And how they have commented on option B .

Is the ring horizontal? If so, by symmetry the tension will be constant. Otherwise it is not obvious that the tension is constant. Perhaps the ring is rigid, so it does not deform like string or rope. If it is a rigid circle, then it must be horizontal, because all sections parallel to the base are circular, whereas all other conic sections are ellipses/parabolas/hyperbolas.
Yes it is horizontal
You are correct that $N\sin45^{\circ}=mg$ but $N\cos45^{\circ}$ is the *radial stress* in the ring. The question is asking for the *hoop stress*.
I think hoop stress would be T/a . and according to option C , $T=mg/2\pi$
@sammygerbil I couldn't get what is not understandable in my answer.can you be more specific
Check edit to my answer.I was busy at that time and just got carried away.
@Green My comment above was addressed to koolman's attempt.

1 vote

If the ring does not extend very much it will remain circular. The only conic section which is circular is one which is sliced parallel to the base of the cone. The ring remains horizontal, with all points at the same height, so by symmetry the tension will the same at all points in it (A).
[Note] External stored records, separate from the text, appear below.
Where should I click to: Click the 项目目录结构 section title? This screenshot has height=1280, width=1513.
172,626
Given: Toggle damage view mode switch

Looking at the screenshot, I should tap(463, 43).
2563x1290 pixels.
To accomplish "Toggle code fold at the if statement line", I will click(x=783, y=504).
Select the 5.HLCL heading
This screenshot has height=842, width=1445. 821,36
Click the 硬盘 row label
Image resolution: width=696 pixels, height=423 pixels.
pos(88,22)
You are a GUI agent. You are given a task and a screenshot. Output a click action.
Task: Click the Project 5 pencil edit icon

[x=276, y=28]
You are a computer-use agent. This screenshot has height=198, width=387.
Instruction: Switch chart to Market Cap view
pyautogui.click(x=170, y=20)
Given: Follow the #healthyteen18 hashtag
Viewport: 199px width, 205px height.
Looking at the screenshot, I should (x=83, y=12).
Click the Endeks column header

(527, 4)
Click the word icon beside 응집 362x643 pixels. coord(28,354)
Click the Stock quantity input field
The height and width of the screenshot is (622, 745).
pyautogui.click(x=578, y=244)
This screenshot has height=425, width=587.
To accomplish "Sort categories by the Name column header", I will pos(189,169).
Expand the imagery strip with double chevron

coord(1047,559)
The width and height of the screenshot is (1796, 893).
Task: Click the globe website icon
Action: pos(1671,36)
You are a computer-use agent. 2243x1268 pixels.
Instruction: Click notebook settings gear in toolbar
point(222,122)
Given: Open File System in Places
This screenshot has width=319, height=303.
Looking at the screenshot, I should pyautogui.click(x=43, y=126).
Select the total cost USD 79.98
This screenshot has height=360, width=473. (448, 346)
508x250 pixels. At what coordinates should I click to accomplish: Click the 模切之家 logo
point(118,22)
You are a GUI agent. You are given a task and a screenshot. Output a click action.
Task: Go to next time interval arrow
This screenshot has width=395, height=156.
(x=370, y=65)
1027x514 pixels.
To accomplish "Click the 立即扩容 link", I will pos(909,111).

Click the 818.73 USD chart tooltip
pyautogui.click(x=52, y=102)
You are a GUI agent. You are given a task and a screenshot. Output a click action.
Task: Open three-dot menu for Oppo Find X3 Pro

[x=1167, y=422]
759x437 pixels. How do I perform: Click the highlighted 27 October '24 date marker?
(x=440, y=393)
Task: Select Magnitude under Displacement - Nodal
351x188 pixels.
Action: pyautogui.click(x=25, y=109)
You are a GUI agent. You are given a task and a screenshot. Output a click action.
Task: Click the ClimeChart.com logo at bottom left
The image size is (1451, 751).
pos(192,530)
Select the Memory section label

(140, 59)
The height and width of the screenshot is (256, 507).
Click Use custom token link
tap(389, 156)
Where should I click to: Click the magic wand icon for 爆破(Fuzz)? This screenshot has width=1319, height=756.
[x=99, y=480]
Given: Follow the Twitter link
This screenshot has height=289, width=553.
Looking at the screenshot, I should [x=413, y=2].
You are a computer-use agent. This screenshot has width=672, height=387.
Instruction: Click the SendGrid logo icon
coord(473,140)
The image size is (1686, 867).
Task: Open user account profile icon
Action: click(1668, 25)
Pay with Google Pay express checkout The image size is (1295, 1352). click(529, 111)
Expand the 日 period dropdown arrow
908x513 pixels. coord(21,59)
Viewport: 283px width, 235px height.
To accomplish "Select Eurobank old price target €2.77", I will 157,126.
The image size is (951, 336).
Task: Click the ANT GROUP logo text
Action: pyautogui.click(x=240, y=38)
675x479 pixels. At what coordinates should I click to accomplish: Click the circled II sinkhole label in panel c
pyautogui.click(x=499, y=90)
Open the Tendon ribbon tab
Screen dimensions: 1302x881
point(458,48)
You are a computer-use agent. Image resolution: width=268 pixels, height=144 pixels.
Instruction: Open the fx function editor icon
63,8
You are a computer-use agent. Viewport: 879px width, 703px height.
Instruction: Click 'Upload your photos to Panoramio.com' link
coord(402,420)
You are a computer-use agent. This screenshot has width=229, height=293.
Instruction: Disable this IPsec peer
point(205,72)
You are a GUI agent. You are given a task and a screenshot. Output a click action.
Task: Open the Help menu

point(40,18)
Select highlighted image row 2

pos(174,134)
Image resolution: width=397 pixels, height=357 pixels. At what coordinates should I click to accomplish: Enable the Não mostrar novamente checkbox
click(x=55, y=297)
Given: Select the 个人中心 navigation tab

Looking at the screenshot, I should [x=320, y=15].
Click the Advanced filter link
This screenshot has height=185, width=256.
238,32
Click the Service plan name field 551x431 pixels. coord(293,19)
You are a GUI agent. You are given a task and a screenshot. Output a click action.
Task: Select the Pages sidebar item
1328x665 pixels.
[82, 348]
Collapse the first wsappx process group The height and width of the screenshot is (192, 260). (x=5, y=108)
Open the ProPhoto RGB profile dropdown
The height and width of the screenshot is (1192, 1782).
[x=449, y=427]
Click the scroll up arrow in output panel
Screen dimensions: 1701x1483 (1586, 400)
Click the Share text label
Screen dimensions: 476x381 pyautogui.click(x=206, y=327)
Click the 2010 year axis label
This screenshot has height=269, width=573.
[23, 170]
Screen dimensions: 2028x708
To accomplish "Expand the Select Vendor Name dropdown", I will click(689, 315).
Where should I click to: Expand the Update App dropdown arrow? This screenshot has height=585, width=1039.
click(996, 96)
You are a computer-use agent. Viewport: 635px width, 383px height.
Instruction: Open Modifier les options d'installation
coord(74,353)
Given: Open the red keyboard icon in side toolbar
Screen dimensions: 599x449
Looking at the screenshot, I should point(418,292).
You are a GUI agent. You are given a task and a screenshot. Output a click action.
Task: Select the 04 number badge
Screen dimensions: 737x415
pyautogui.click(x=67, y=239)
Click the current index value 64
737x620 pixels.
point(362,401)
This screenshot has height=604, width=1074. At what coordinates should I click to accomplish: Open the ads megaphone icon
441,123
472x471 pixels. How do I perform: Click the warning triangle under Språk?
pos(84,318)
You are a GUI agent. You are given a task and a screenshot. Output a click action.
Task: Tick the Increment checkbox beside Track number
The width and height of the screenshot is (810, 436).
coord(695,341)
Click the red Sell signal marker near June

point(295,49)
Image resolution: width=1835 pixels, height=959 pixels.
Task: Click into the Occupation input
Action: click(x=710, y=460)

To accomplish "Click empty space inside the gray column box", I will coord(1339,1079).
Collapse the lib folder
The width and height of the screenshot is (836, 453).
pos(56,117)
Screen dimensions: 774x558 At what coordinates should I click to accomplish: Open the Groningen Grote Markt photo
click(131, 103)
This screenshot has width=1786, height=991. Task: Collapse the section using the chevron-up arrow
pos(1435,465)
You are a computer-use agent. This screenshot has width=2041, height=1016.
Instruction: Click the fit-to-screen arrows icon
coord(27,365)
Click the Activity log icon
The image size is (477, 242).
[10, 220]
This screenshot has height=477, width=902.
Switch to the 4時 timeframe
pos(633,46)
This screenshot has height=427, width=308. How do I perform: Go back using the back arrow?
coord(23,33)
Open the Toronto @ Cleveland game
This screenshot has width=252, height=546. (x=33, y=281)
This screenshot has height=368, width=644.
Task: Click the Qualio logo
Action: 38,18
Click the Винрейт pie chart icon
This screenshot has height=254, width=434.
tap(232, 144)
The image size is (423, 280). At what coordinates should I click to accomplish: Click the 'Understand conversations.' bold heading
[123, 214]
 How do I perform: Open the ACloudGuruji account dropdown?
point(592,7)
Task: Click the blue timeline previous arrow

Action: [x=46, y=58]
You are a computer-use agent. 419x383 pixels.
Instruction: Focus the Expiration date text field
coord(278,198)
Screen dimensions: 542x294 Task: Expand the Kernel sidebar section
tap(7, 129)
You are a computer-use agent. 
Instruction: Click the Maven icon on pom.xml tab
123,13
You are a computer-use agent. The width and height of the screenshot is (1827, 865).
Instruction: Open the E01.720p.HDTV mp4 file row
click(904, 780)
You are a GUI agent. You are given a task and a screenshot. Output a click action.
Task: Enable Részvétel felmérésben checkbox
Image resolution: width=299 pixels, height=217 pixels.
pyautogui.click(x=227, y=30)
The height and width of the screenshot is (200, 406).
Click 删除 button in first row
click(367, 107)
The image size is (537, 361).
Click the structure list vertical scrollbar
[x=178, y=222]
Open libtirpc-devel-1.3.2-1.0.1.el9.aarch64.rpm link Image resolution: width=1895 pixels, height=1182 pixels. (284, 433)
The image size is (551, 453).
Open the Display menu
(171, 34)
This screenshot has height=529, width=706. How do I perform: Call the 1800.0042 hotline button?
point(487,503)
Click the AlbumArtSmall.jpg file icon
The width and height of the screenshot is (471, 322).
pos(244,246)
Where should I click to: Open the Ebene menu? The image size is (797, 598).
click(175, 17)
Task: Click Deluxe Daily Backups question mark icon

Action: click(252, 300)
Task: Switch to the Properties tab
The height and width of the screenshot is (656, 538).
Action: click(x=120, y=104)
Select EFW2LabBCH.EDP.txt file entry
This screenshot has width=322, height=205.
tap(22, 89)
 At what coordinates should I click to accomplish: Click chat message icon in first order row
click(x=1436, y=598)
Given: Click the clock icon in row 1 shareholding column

The radial force $F$ is related to the tension $T$ in the ring by $F=2\pi T$. See my answer to Interaction between an ideal pulley and an ideal rope.

The horizontal component of normal reaction $N$ must equal the radial force $F$, while the vertical component of $N$ must equal the weight of the ring :
$N\cos\alpha=F=2\pi T$
$N\sin\alpha=mg$
$T=\frac{mg}{2\pi}\cot\alpha=\frac{mg}{2\pi}$
because $\alpha=45^{\circ}$.

Thus the tension is independent of radius (B).

The extension $\Delta x$ of the perimeter $x=2\pi R$ of the ring is given by
$\frac{T}{a}=Y\frac{\Delta x}{2\pi R}$
$\Delta x=\frac{2\pi R}{Y}\frac{mg}{2\pi a}=\frac{mgR}{aY}$.
This is (C).

The elastic PE stored in the ring is
$U=\frac12T\Delta x=\frac12 \frac{mg}{2\pi}\frac{mgR}{aY}=\frac{(mg)^2 R}{4\pi aY}$.
So (D) is incorrect.

answered May 3, 2017 by (27,948 points)
selected May 4, 2017 by koolman
Your answer is similar to mine except that you have taken the whole ring where the angle subtended is $2\pi$ whereas I took only a small portion of ring where angle subtended is $2a$
1 vote

Take a small elementary portion of ring .then if the angle subtended by the portion of ring at its centre is 2a then $$2Ta=N_x$$ also $N_x=N_y=\text{mass of the small portion}$ which gives $$2Ta=\frac{mRg2a}{2\pi R}$$ and the result follows.

N is the normal reaction to the ring .we should find it by taking only a small portion of ring and not the whole ring as tension is only defined for a part of ring.

answered May 3, 2017 by (564 points)
edited May 4, 2017 by Green